Moreover, since homologous recombination is an important evolutionary mechanism, our understanding of it needs to be deepened. One of the future perspectives might be the use of a synthetic hisF gene carrying synonymous mutations, homogeneously distributed along the gene; in this way, the obtained HisF protein would be identical to the wild-type one, but the hisF gene would be marked. Thus, after the CFGE experiment, the obtained recombinant colonies will be sequenced to evaluate the exact sites of recombination. In this way, it would be possible to observe if there are specific hyper-recombinogenic regions inside the hisF gene, or if the probability of recombination is independent of the gene region. Moreover, it would allow to better distinguish recombinant colonies from spontaneous chromosomal revertants.

Lastly, in addition to the possibility of using CFGE for generating site-specific deletions of a given DNA region as demonstrated by Dohlemann et al. [20], in the case of S. meliloti, A. tumefaciens, and X. campestris, the finding that two or more copies of the same amplified region can be integrated into the host chromosome might also open the way to evolutionary studies concerning the fate of in tandem duplicated genes. Indeed, it is known that gene duplication is one of the most important mechanisms driving the evolution of genes and genomes [41,42,43]. Once that a gene has duplicated, one of the two copies might accumulate mutations in such a way that the new gene (i.e., a paralog gene) acquires a metabolic ability different from the original one, thus increasing the metabolic potential of the cell.

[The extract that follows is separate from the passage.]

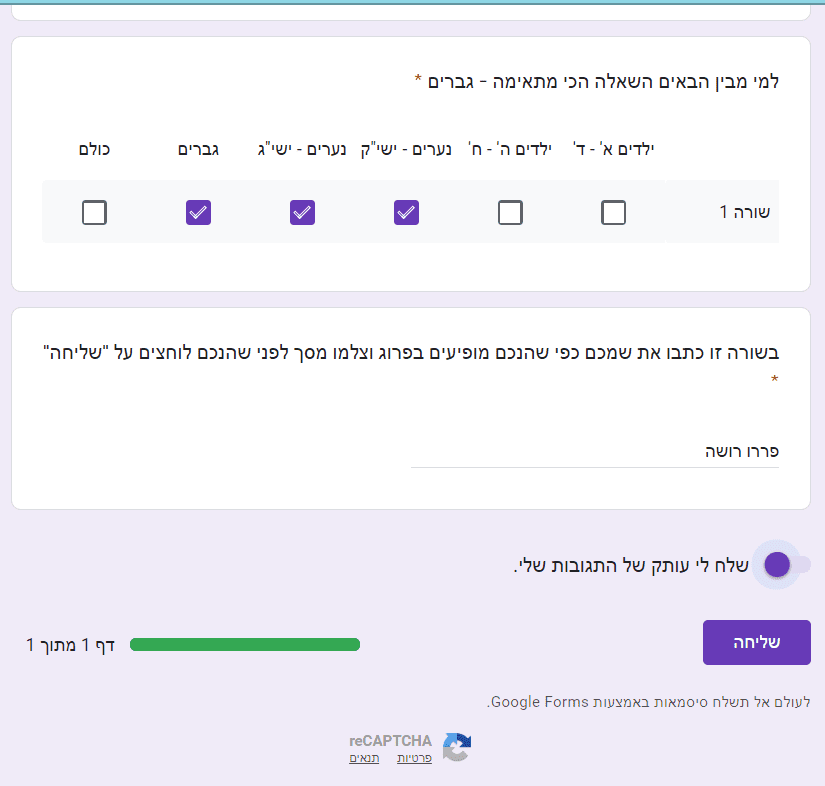This screenshot has height=786, width=825.
Task: Click the שורה 1 row label
Action: click(745, 212)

In this context, the following experiments can be carried out in order to check the fate of duplicated genes: it can be imagined that, if the cell harboring two copies of the same gene is subjected to a selective pressure, one of the two copies will maintain the same function, whereas the other one might accumulate mutations of different types, or it might be lost over time. Thus, CFGE might also be used to explore the molecular rearrangements standing at the basis of genome evolution.